Our IP address is being blocked because of a network scanner
Access Points, Linksys RV042 VPN Router, Network Scanners, Network security, WLAN, WLAN access points
Hello
We run a small business with about 20 clients on a lan and wlan
architecture. We dont have a centralized management. We have about 10
engineers who are connected to a VPN. They are using a remote
application located on a University Server. Today, I received a phone
call from their IT manager. ''We are blocking your IP adress beacause it
seems that someone in your network is scanning us with a network tool.
I am wondering if its necessarily one of the VPN client. I mean what are
the odds that one of the clients who dont know the ip of the
University, is infected and starts a network scan...
I have recomended a full install on all the client of malewarebytes...
I dont know what to do more...I have a rv042 router and a wpn4410 access
point. What more can I do to determinate the origins of the attacks.
Thanks
Software/Hardware used:
Software/Hardware used:
ASKED:
November 23, 2010 7:58 PM
UPDATED:
November 25, 2010 11:16 PM
Answer Wiki:
Check your log and events viewer files (VPN, LAN, and WLAN). If NAT is configured on the network, check the NAT log files. Your log and events viewer files is the good place to start your analysis because it keeps track of processes, transaction, etc.

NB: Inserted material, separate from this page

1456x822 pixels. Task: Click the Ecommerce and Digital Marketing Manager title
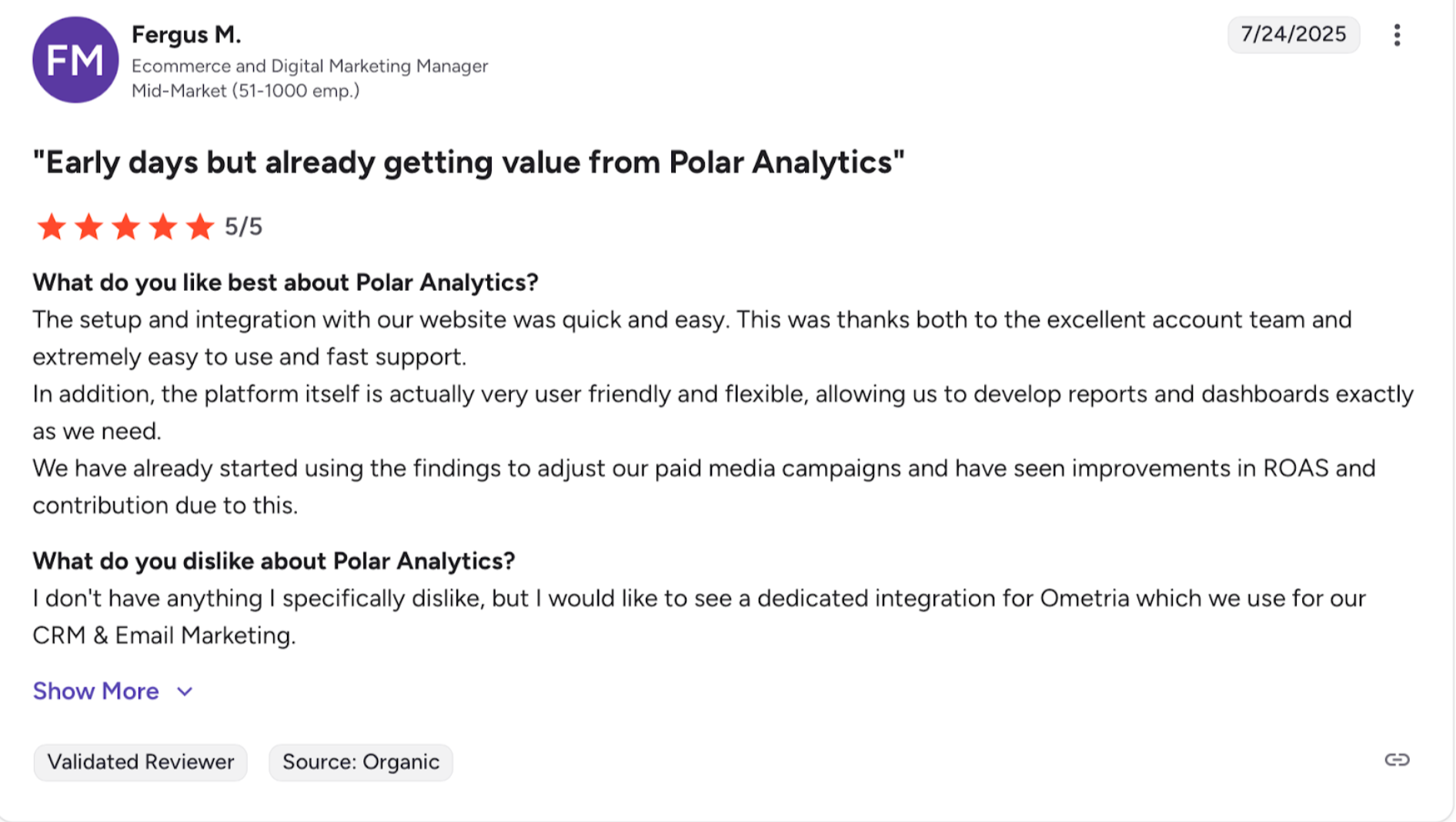click(x=309, y=66)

But if you don't have an enable log files, it will be difficult to determine. But as a general security rule, always block ports that you're not using on the network.
To see all answers submitted to the Answer Wiki: View Answer History.
You are assuming that nobody is intentionally scanning the network, but you should consider that possibility as well. Vulnerability scanners are easy to find and download from the internet, and someone might be testing one against the univiersity’s network.